Half is a bit lenient in my view, but I suppose they wanted to avoid even a single false positive.
Thank goodness we have you passing judgment on the internet; otherwise who else would be around for us to do it? I'm glad you're willing to destroy someone for a mistake rather than letting them learn and change. We all know that arbitrary and harsh punishments solve everything.
"Oops, you told me not to do this, and I volunteered to agree to these stricter standards yet I flagrantly disregarded them, please forgive me" doesn't seem like something you just accidentally do, it's a conscious choice.
I've been an AC (the person who manages the reviewing process and translates reviews into accept/reject decisions) at ICML and similar conferences a few times. In my experience, grad students tend to be pretty good reviewers. They have more time, they are less jaded, and they are keener to do a good job. Senior people are more likely to have the deep and broad field knowledge to accurately place a paper's value, but they are also more likely to write a short shallow review and move on. I think the worst reviews I've seen have been from senior people.

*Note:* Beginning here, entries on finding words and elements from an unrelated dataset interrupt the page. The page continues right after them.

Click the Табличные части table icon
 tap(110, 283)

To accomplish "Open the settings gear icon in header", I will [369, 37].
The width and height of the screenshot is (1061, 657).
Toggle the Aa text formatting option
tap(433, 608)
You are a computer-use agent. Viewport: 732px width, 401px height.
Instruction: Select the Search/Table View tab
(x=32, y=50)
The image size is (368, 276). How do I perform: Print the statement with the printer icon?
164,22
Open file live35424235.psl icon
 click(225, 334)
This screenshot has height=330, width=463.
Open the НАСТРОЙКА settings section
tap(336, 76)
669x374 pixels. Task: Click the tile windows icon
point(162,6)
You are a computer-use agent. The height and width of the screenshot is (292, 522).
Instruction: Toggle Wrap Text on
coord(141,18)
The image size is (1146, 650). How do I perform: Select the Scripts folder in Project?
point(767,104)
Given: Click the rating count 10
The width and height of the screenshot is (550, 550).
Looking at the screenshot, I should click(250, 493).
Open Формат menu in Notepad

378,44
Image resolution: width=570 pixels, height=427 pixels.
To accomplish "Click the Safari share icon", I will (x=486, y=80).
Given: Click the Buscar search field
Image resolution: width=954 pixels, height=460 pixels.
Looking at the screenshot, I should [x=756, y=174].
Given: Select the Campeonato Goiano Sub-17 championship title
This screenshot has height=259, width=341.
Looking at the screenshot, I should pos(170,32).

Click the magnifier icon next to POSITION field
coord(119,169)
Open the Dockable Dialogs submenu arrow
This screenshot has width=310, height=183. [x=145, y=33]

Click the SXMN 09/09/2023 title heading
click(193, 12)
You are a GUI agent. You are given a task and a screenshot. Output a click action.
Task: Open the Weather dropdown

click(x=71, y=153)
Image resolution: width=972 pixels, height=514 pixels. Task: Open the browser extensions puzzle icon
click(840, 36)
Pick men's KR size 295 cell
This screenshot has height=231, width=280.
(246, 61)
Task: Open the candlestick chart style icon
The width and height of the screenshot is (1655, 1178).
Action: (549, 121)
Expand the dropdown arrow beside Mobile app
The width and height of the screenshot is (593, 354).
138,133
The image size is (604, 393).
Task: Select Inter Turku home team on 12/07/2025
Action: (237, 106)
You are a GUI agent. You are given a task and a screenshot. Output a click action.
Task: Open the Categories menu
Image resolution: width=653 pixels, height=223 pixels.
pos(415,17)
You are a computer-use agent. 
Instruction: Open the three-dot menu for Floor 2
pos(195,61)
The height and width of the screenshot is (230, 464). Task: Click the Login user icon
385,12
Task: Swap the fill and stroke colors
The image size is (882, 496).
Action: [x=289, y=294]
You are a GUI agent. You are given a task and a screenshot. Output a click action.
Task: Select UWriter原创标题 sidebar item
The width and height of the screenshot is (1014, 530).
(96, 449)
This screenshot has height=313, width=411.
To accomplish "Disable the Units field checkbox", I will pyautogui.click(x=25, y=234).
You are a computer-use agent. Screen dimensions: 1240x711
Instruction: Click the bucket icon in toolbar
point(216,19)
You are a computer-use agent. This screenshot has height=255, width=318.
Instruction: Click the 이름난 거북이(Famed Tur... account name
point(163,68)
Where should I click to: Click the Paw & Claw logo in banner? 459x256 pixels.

It's usually not "noob" students. Big conferences require reviewers to have at least one (usually more) published paper in major venues. For students, this usually means they went through the process of being the first author on a few papers.
Ok but you need peer reviewed publications to graduate with a PhD.
And if you retort that the whole academic system is obsolete, well, it still carries a lot of prestige and legitimacy that makes politicians interested in maintaining it, so it's not going anywhere soon.
In many cases authors and reviewers are not the same. In your first two publications to such venues you are not allowed to review yourself and need someone else.
I think consequences are well deserved, but hopefully not on the authors cost (if innocent).
It’s an unethical, false choice. The reviewers are not perfectly rational agents that do free work, they have real needs and desires. Shame on ICML for exploiting their desperation.
Banned for life is a stretch but the actual response is completely fine. They can just resubmit to the next conference.
Words mean something, if you promise to uphold a contract and break it, there are consequences. The reviewers were free to select the policy which allows LLM use.
Is it? The reviewers could simply have chosen a different option in a form field. While I understand that they were "forced" to review under reciprocal review, they still had other choices where I don't see coercion happening and that could have avoided the outcome for them.
And detection was not done with some snake oil "AI detector" but by invisible prompt injection in the paper pdf, instructing LLMs to put TWO long phrases into the review. They then detected LLM use through checking if both phrases appear in the review.
This did not detect grammar checks and touchups of an independently written review. The phrases would only get included if the reviewer fed the pdf to the LLM in clear violation to their chosen policy.
> After a selection process, in which reviewers got to choose which policy they would like to operate under, they were assigned to either Policy A or Policy B. In the end, based on author demands and reviewer signups, the only reviewers who were assigned to Policy A (no LLMs) were those who explicitly selected “Policy A” or “I am okay with either [Policy] A or B.” To be clear, no reviewer who strongly preferred Policy B was assigned to Policy A.